I woke to the sound of a strange keening song, played through a distorted speaker. The origin wasn’t to be explained on this day, but would come later. Getting myself over to the studio was a major feat of will. I was walking streets that had very few of my recognisable markers. To stop navigating by street signs and use landmarks instead is a kind of leap of faith, back to pre-language self, steering by eye and the other senses. I find that smell is important here – particular restaurants have a style of sauce and that is a location clue.

The studio is fabulous and deserves a journal entry all to itself. I played about with ink and paper for most of this first day. Chongqing has a well-known art school and the area around 501 Studio, where my residency is to take place, is peppered with little art shops. The art materials are cheap here for a Westerner, which takes some pressure off the making process. Added to this was an unexpected serendipity - my Chinese communication skills are such that I didn’t end up with quite the things I intended – but the things I got were better.

My brilliant mistake was in selecting large sheets of tracing paper rather than plain white. When I got them back to the studio I realised that what I had was a kind of 3d paper – which when inked on both sides would become a see-thru poem. I got to work at once, bastardising together bits of conceptual art, imagist poets and of course a slew of Chinese poets, esp. Li Bai.

Inbetween all this, I worked on my ongoing project, Spreadsheets of Light, poems written using Excel. I’ve already done a little preparation work for a Chinese sequence of these, and so started right on in, borrowing a computer from Dan Dan, one of the students. .

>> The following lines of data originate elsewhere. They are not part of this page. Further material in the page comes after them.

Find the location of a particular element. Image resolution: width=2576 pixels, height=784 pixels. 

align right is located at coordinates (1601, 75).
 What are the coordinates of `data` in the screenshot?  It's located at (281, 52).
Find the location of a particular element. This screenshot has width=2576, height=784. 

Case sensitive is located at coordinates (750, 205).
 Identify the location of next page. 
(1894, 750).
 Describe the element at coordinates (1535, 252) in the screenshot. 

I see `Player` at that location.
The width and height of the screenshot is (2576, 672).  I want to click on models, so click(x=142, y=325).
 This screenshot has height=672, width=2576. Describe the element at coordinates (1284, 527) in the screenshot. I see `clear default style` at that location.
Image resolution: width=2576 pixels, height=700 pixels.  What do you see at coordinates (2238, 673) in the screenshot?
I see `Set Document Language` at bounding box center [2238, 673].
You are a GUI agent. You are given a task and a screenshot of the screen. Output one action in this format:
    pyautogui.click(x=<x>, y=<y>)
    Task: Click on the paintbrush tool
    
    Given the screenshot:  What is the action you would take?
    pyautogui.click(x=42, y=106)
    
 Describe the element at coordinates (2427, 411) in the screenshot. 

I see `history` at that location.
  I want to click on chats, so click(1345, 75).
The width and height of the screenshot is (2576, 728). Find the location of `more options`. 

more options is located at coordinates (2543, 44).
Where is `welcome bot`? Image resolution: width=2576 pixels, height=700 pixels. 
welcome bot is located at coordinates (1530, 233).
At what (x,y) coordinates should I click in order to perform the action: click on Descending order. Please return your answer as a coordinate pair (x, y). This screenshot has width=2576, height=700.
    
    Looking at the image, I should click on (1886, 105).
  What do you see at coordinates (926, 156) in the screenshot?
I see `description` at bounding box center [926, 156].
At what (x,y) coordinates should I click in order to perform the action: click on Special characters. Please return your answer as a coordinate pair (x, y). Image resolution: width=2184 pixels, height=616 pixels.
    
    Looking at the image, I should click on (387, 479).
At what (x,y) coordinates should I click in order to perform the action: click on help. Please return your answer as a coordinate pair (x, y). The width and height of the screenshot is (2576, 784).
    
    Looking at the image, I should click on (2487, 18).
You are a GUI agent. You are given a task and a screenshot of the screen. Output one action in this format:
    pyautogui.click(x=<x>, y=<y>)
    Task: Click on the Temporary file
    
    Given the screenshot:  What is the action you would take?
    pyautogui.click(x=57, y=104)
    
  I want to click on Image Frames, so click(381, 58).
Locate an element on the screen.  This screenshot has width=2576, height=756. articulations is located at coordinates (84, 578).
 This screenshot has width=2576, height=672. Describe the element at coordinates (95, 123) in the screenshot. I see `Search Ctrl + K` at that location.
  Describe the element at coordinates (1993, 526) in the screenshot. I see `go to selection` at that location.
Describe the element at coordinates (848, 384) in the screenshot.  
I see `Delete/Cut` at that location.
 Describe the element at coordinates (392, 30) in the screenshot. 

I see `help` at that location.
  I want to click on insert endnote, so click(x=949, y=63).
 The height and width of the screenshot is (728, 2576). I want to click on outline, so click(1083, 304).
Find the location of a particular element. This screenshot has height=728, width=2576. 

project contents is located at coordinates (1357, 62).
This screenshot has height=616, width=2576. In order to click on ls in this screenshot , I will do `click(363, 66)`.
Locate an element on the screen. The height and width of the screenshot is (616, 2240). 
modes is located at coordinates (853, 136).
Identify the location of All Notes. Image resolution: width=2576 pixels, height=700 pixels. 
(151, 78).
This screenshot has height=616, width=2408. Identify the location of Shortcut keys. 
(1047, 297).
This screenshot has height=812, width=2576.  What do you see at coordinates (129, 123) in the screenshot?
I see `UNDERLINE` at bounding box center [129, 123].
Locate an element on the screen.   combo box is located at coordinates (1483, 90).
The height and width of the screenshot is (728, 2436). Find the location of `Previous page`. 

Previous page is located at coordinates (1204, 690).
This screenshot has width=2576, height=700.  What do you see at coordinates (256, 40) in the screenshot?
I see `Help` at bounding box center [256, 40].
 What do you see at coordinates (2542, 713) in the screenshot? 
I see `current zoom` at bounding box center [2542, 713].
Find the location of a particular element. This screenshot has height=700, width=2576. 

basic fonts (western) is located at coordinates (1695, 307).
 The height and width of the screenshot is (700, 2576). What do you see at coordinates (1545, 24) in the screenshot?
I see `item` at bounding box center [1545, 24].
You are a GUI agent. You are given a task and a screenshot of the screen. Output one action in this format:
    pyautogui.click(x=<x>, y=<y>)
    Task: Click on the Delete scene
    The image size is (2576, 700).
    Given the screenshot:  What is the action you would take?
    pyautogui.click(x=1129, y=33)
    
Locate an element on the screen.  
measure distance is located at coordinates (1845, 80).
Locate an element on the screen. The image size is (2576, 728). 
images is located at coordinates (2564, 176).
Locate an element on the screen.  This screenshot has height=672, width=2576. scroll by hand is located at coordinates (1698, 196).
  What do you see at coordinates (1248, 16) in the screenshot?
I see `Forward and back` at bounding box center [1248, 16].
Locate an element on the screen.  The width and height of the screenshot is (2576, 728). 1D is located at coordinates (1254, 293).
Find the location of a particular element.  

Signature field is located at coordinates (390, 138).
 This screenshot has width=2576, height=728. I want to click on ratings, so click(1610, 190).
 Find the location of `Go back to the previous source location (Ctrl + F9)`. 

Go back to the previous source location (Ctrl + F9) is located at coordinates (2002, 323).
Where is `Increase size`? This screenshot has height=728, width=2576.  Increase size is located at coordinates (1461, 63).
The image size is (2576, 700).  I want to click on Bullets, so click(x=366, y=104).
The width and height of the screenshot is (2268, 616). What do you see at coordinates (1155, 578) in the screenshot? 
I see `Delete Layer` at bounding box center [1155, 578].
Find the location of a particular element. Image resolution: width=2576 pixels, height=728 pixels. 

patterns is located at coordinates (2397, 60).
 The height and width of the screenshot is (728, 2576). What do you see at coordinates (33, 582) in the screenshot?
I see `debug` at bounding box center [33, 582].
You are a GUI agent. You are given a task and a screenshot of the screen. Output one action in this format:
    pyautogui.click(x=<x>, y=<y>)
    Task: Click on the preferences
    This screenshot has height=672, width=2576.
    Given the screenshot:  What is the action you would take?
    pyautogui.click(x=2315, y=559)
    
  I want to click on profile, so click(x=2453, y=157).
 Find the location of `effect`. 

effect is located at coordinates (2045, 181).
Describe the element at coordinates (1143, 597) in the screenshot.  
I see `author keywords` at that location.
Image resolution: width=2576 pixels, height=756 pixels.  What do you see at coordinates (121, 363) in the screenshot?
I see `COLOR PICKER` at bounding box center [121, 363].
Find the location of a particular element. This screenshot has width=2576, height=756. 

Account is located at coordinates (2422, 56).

Returning home that evening, I was excited by the pleasure of moving through this alien environment. The street vendors have stalls all the way down our high street and I picked my way between the many obstacles that the stalls present – the most worrying being electric power cables, which are impossible to see in the dark, but very possible to trip over. While looking down for trip hazards, I banged my head on an awning. The sudden pain burst my little confidence bubble and thrown by it, I missed my turning. It took an extra 15 minutes to locate the uneven steps that enter my block. In that short time, the newness of everything lunged in and I felt tired, baffled, defeated. I slunk into bed and slept amid miserable dreams.